Bu arada yerel yönetimler üzerinde Ekim ayından beri uygulanan iktidar baskısının TBMM’ye de uzanması bekleniyor.
Son olarak CHP milletvekilleri olan Genel Başkan Yardımcısı Özgür Karabat ile CHP Yüksek Disiplin Kurulu Başkanı Turan Taşkın Özer de İBB soruşturmasına dahil edildi ve her iki ismin dosyası Ankara Cumhuriyet Başsavcılığına gönderildi.
Milletvekillerinin dokunulmazlıkları olduğu için haklarında oluşturulan fezlekeler genellikle teamüllere göre dönem sonuna yani yeni bir seçime kadar bekletiliyor. Ancak iktidarın bu kez fezlekeleri bekletmeyebileceği ve bu iki isme ek olarak CHP lideri Özgür Özel ve başka CHP’li milletvekillerin dokunulmazlıklarının kaldırılmasına çalışabileceği Ankara kulislerinde konuşulan bir husus.
Cumhurbaşkanı Erdoğan son grup toplantısında “Henüz heybede duran büyük turplar ortaya dökülmedi” ifadesini kullanarak “Heybedeki büyük turplar ortaya saçıldığında bunların, bırakın milleti, kendi yakınlarının suratlarına bakacak yüzleri dahi kalmayacak” demişti. “Büyük turplar” ile neyi kastettiği bilinmezken CHP’yi kriminalize etme çabalarının devam edeceğinin işareti olarak yorumlanıyor.
CHP yola nasıl devam edecek?
Peki iktidar baskısının artması durumunda CHP nasıl bir politika takip etmeli?
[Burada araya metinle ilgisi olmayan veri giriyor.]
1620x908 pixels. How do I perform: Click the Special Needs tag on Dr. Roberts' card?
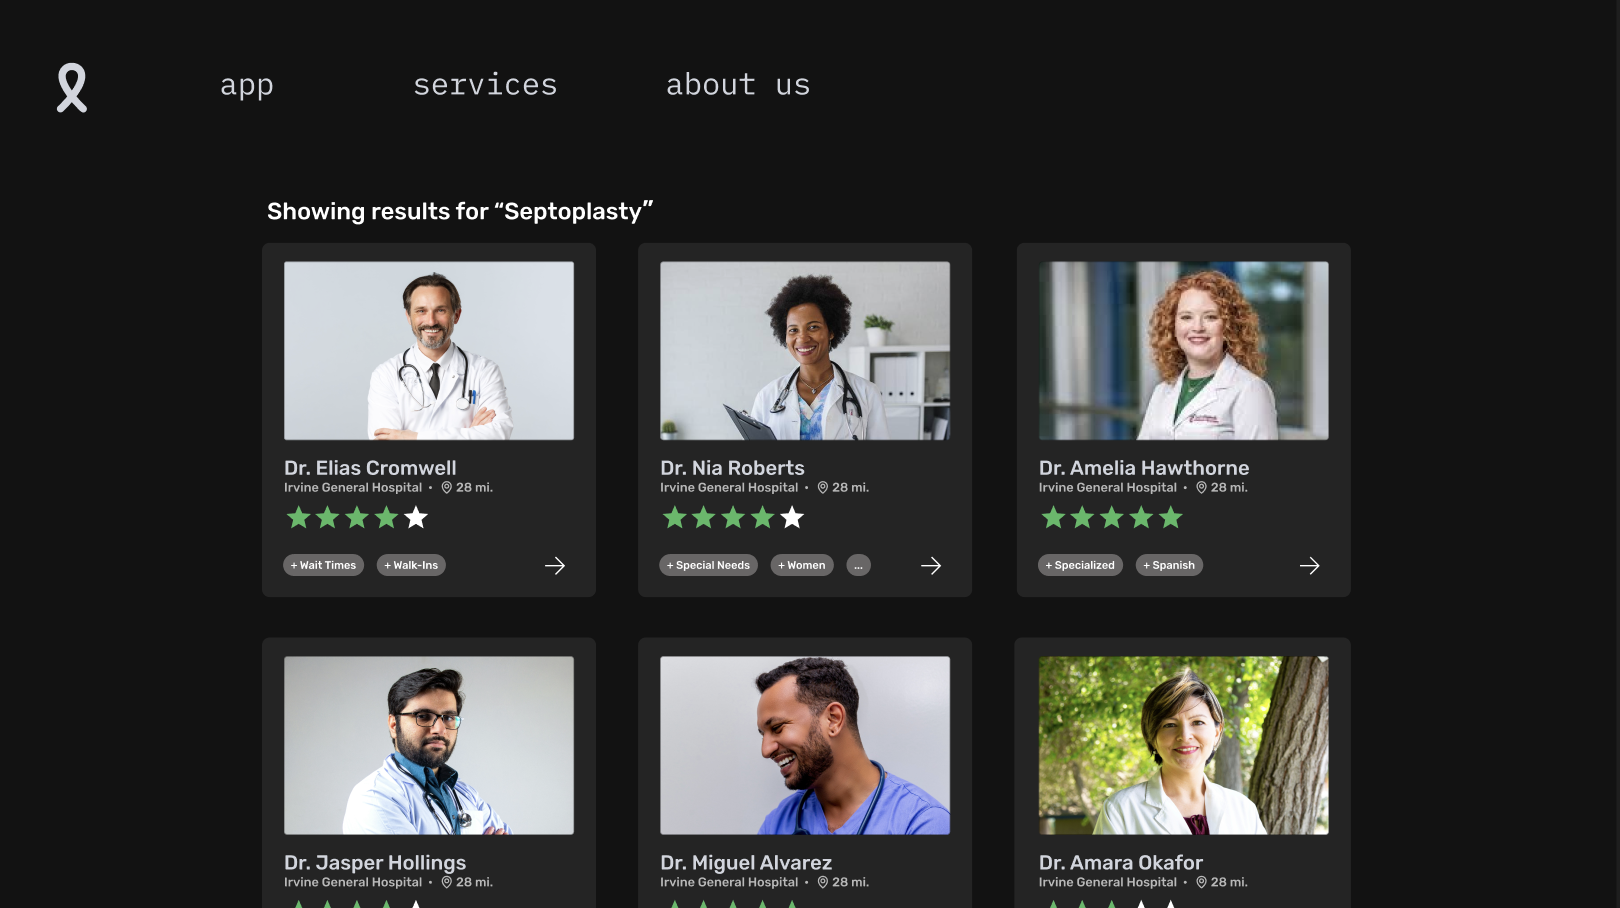click(708, 565)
Korkmaz, CHP’nin bu kadar büyük bir baskının ve seçmen tepkisinin olduğu bir ortamda itidalli bir dil kurmasının pek mümkün olmadığına dikkat çekerek bunun CHP için yaratacağı riske şöyle dikkat çekiyor:
“Bu sert söylemler şu an için doğru. Özel’in daha yumuşak, daha kapsayıcı sözler söylemesi kendi tabanı açısından daha da olumsuz karşılanacak. Ama bu bir taraftan da iktidarın istediği kutuplaşmaya hizmet edecek. Bu bir ikilem ve İmamoğlu gibi kapsayıcı, her kesime ulaşabilen, dokunabilen aktörü saf dışı bırakarak, CHP’yi sürekli savaşan, sürekli kendi haklarını, kendi pozisyonunu savunan bir parti konumuna itecek.”
Korkmaz’a göre başlarda etkili olan bu mitinglerin çok uzun sürdürülmesi zor ve bu nedenle hedef koyularak, her seferinde bir sonrakinin adresini göstererek yönlendirmeler halk katılımı devam ettirilebilir. Korkmaz’ın dikkat çektiği bir başka nokta ise protestolara toplumun daha farklı kesimlerinin de katılımını sağlayabilmek. Bu hareketlerin dünyanın her yerinde öğrenci hareketi olarak başladığını söyleyen Korkmaz, “Ne zaman etkili oluyorlar? İşçiler, beyaz yakalılar, devlet çalışanları katıldığında. Onları dahil edebilecek mekanizmalar yaratılması daha etki yaratabilir.”
Bu arada Özgür Özel Sözcü gazetesine verdiği demeçte bayramdan sonra İmamoğlu’nun tutuksuz yargılanması ve bir an önce seçim yapılması için imza kampanyası başlatacaklarını belirterek hedeflerinin Türkiye’de son seçimlerde Erdoğan’ın aldığı oy kadar (27 milyon) olduğunu kaydetti.